[What you need to do] All lines from the one bearing "Instruction: Click the" through the end of the data below must be printed exactly as they stand, with pictures removed.

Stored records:
• • • • • • •

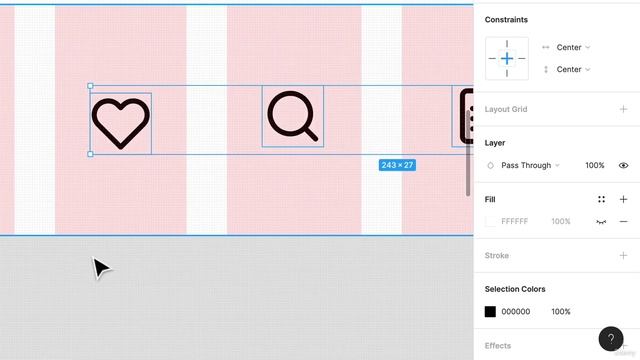This screenshot has height=360, width=640.
Task: Remove the FFFFFF fill with minus icon
Action: (623, 222)
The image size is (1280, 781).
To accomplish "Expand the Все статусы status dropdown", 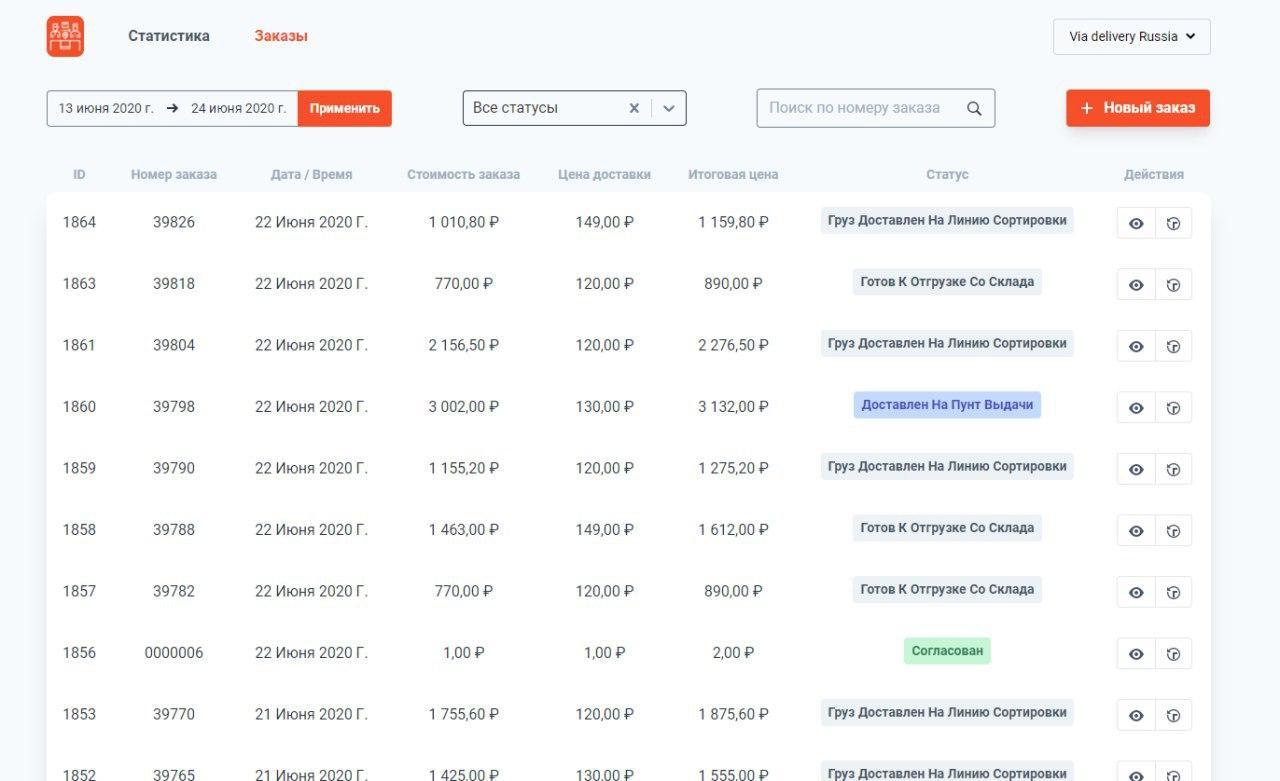I will tap(669, 108).
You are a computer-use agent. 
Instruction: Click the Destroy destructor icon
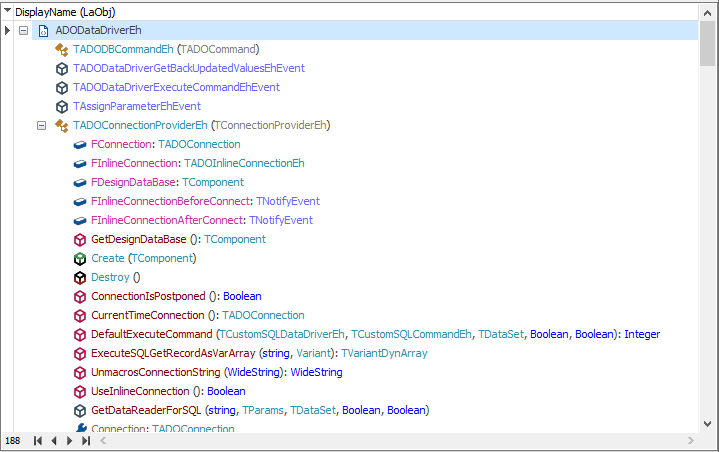point(80,278)
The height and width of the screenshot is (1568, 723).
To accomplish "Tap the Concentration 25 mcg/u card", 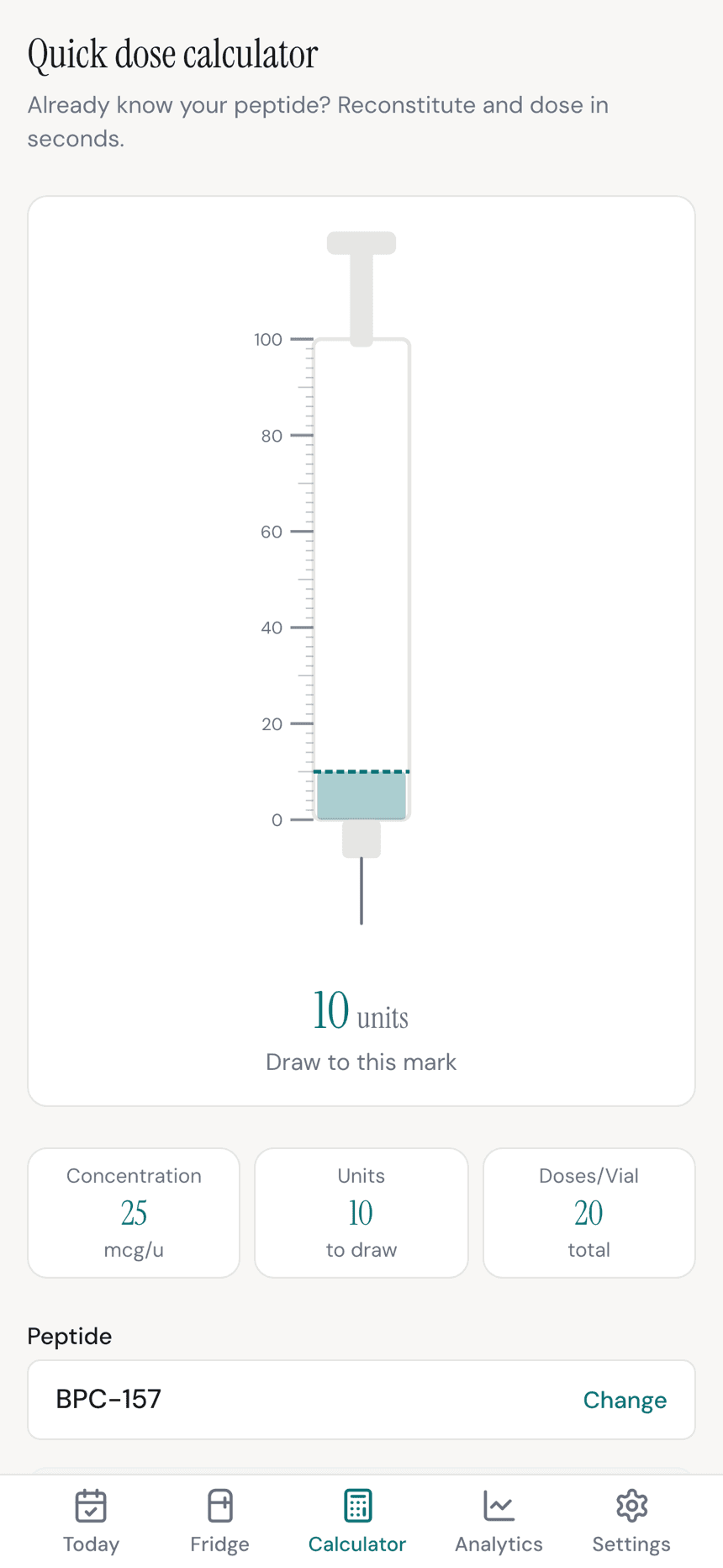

• • • • • • •

[Written reply]
Instruction: Click the Destroy destructor icon
point(80,278)
The height and width of the screenshot is (1568, 723).
To accomplish "Tap the Concentration 25 mcg/u card", 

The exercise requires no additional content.